» What you should do
Extract exactly and only the lines from the one containing "Task: Open the Workspaces menu" through the end of the entries below. Pictures should not appear in the copy.

(Pixel coordinate grounding data)
---------------

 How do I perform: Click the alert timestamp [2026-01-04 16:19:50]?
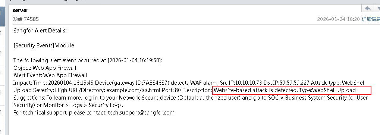click(x=134, y=60)
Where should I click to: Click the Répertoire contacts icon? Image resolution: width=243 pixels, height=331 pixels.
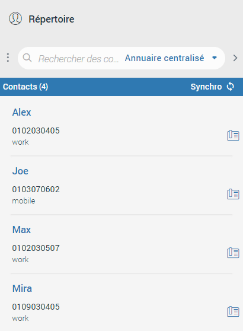click(15, 18)
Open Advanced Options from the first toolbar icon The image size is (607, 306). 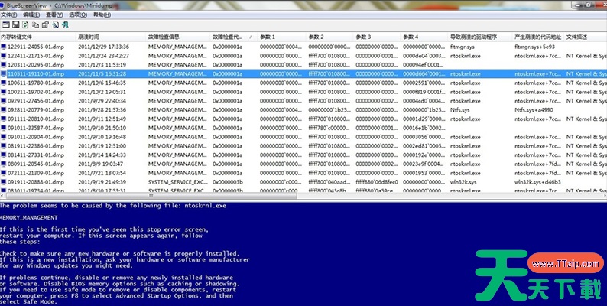(5, 24)
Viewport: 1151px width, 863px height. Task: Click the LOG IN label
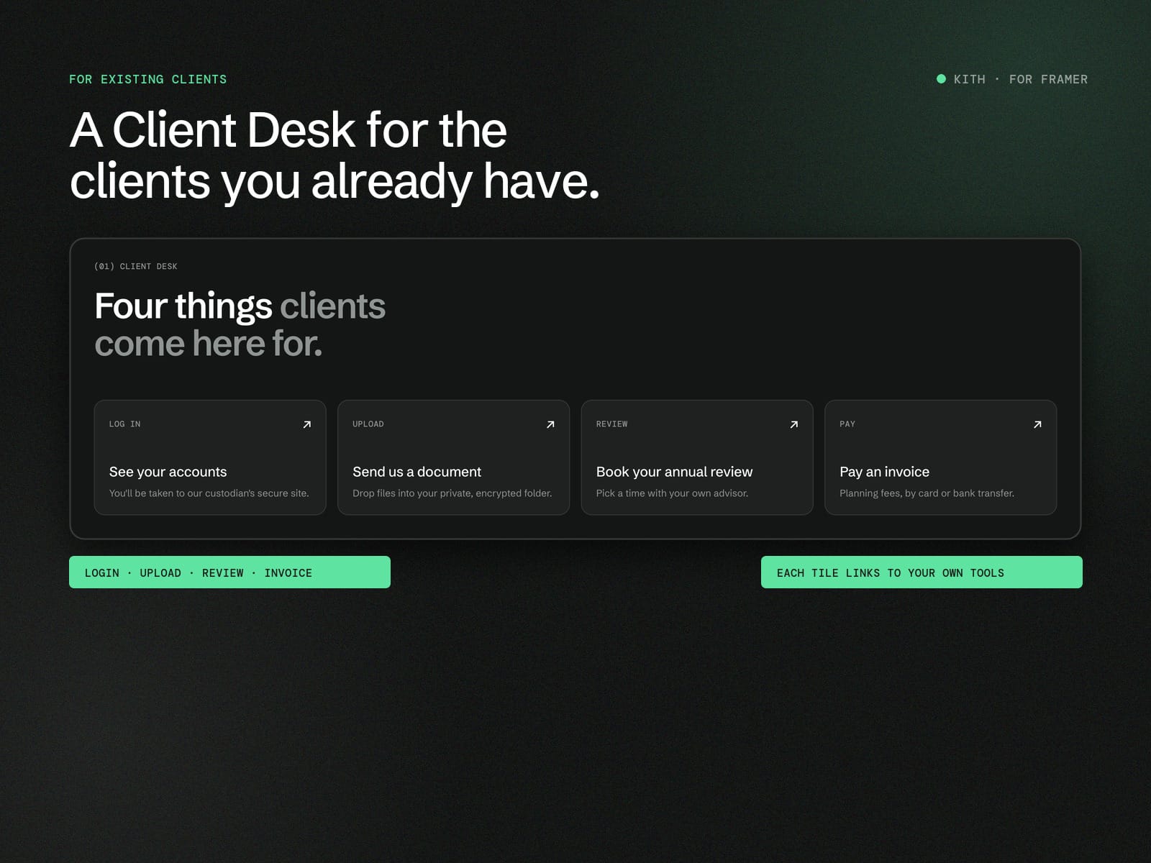124,424

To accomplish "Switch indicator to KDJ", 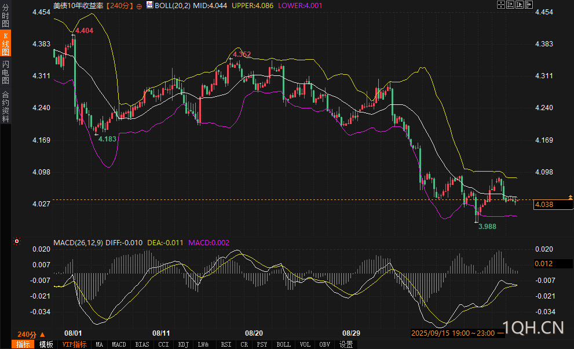I will [x=184, y=344].
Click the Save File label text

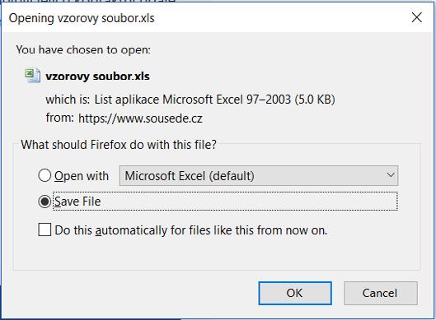click(77, 202)
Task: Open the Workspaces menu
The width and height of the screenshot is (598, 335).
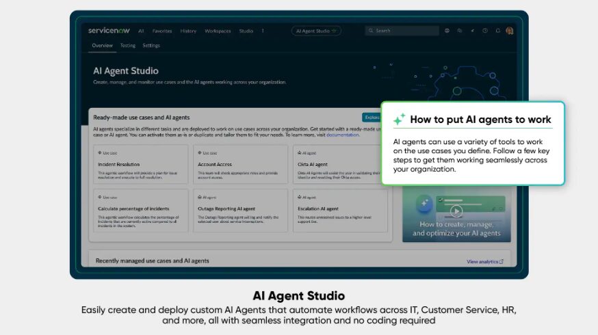Action: (218, 31)
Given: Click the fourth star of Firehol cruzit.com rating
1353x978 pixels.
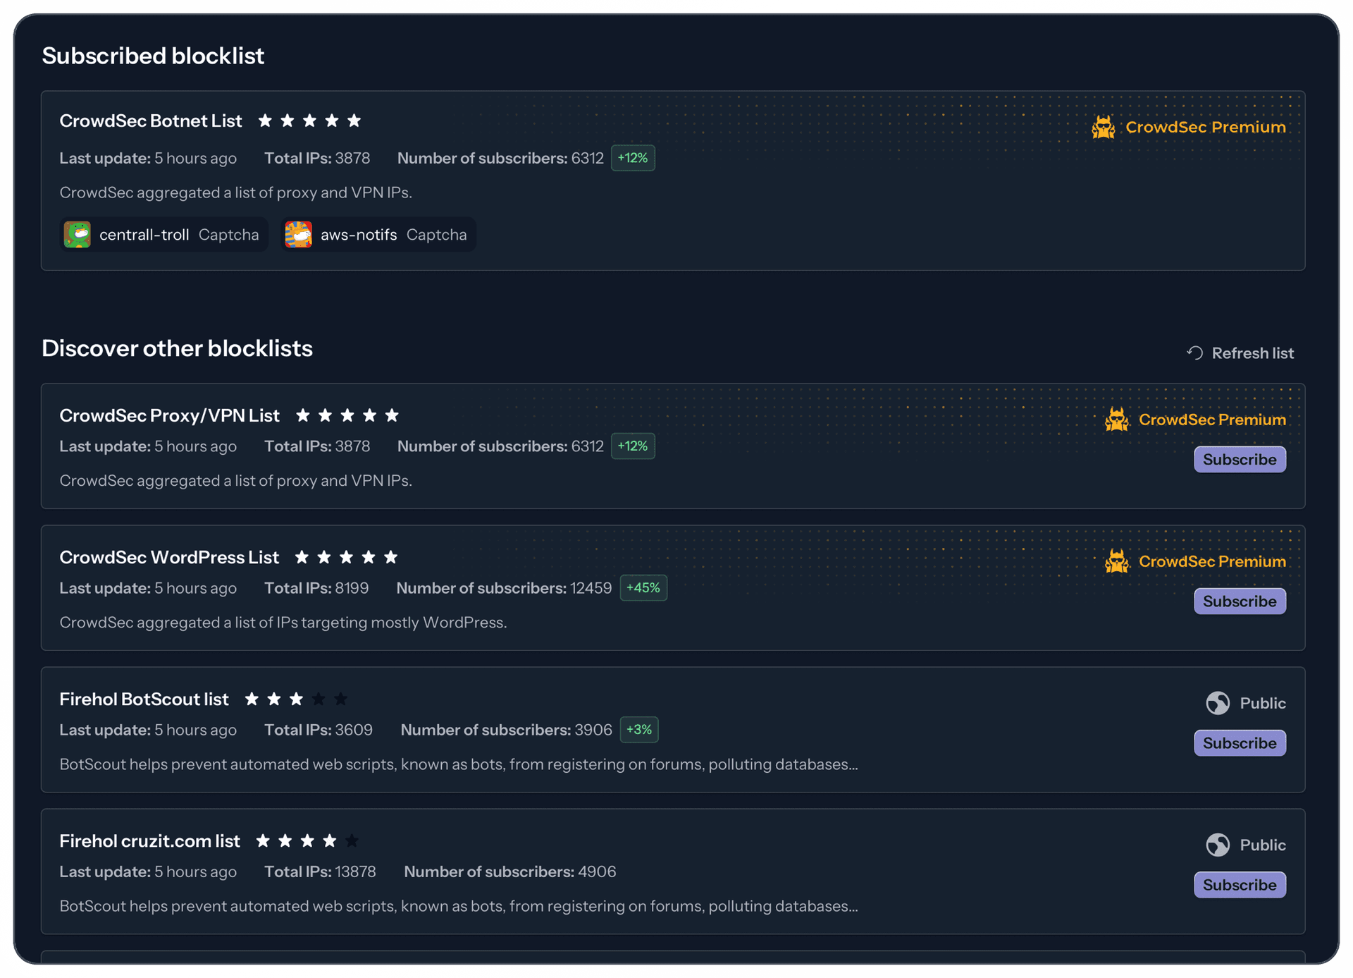Looking at the screenshot, I should (330, 840).
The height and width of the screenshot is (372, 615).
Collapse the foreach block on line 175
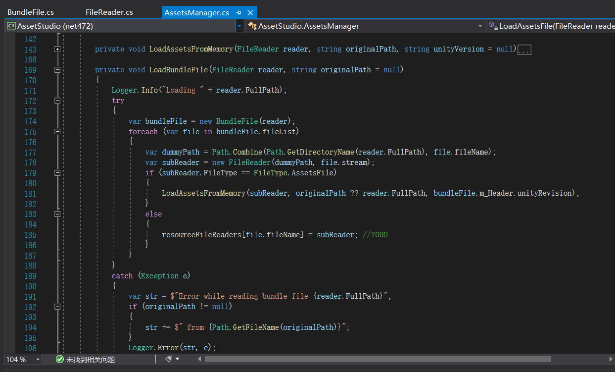pyautogui.click(x=57, y=132)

---------------

» Exercise answer
Task: Open the Workspaces menu
The width and height of the screenshot is (598, 335).
Action: (218, 31)
Given: Click the fourth star of Firehol cruzit.com rating
1353x978 pixels.
Looking at the screenshot, I should (330, 840).
The height and width of the screenshot is (372, 615).
Collapse the foreach block on line 175
pyautogui.click(x=57, y=132)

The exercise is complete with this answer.